In 2009, British wildlife photographer Will Burrard-Lucas was looking to find unique perspectives for photographing African wildlife. After brainstorming methods that could get up close to the animals, but keep him safe, the BeetleCam was born. Ten years later, this remote-control buggy carrying a DSLR or mirrorless camera has seen its share of adventures. As Burrard-Lucas refined his design in an aim to make it “lion proof,” his invention has captured memorable photographs of elephants, lions, leopards, and much more.
Across Tanzania, Zambia, and Kenya, the BeetleCam has performed admirably. In its first outing, Burrard-Lucas's invention assisted him in photographing elephants and buffalo in Tanzania. Unfortunately, this inaugural model had a tussle with a curious lion and was damaged—though it managed to take some great photographs of the encounter.

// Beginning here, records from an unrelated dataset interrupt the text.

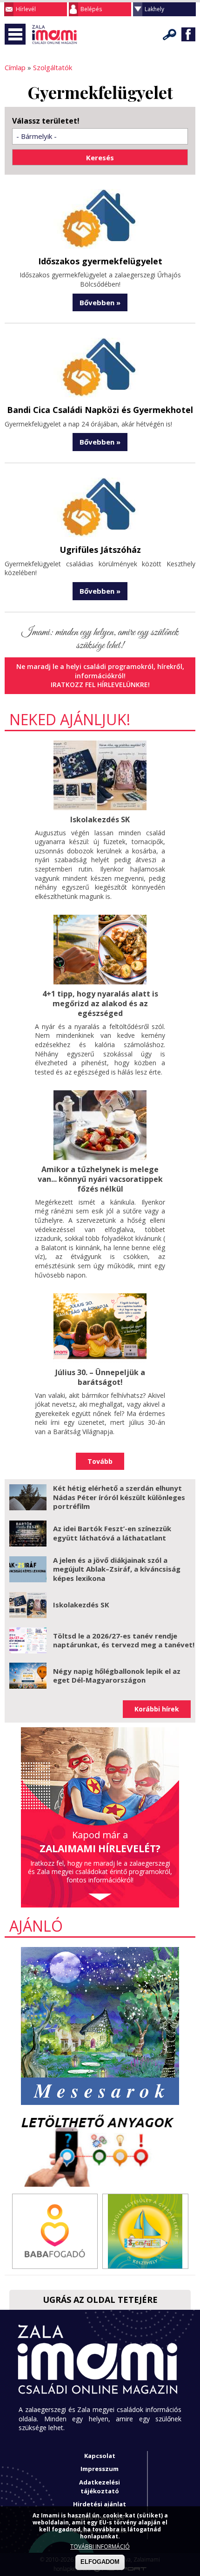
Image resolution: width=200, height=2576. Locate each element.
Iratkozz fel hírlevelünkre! (100, 684)
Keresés (170, 34)
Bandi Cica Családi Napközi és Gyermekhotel (100, 409)
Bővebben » (100, 302)
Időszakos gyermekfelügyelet (100, 261)
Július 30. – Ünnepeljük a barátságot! (100, 1377)
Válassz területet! (46, 121)
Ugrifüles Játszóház (100, 549)
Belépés (91, 9)
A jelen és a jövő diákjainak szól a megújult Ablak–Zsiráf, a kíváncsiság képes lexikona (116, 1569)
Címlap (15, 67)
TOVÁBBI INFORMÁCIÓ (100, 2546)
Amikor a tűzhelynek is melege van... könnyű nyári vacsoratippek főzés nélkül (100, 1179)
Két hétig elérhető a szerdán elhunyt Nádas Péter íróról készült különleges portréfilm (119, 1497)
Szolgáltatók (52, 67)
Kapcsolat (99, 2455)
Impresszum (99, 2469)
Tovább (100, 1461)
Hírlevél (26, 9)
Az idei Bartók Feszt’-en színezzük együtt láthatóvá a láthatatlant (112, 1533)
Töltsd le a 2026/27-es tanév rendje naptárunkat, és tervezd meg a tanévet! (123, 1640)
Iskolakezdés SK (100, 819)
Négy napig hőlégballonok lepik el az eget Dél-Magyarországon (116, 1675)
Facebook (188, 34)
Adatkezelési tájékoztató (99, 2486)
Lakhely (154, 9)
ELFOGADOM (100, 2561)
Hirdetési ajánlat (99, 2504)
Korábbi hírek (156, 1708)
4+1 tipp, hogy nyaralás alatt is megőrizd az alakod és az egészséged (100, 1003)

Buoyed by his initial success, Burrard-Lucas continued to develop the BeetleCam. His invention spurred a whole new business—Camtraptions—where he sells camera traps and BeetleCams to assist other photographers. At the same time, the BeetleCam has been by his side when he lived in Zambia for a year, created award-winning photographs, and published books. His newest publication, Land of Giants, shows his dedication to African wildlife. Filled with BeetleCam images of elephants in Tsavo, Kenya, the book is an homage to some of the last big-tusk elephants on Earth.
After ten years, Burrard-Lucas continues to innovate. In 2020, he plans to debut two new iterations of BeetleCam, which he will use in a new project to document lions. Scroll down to see photographs from 10 years of adventure with BeetleCam and read more about Burrard-Lucas's experiences on his blog.
In 2009, wildlife photographer Will Burrard-Lucas created the remote-controlled BeetleCam to document animals in Africa.
His invention has allowed him to get incredibly close to lions, wild dogs, and elephants across Africa.
Moving discretely, BeetleCam can take photographs while keeping Burrard-Lucas safe.
Of course, these wild animals are always quite curious about the moving camera.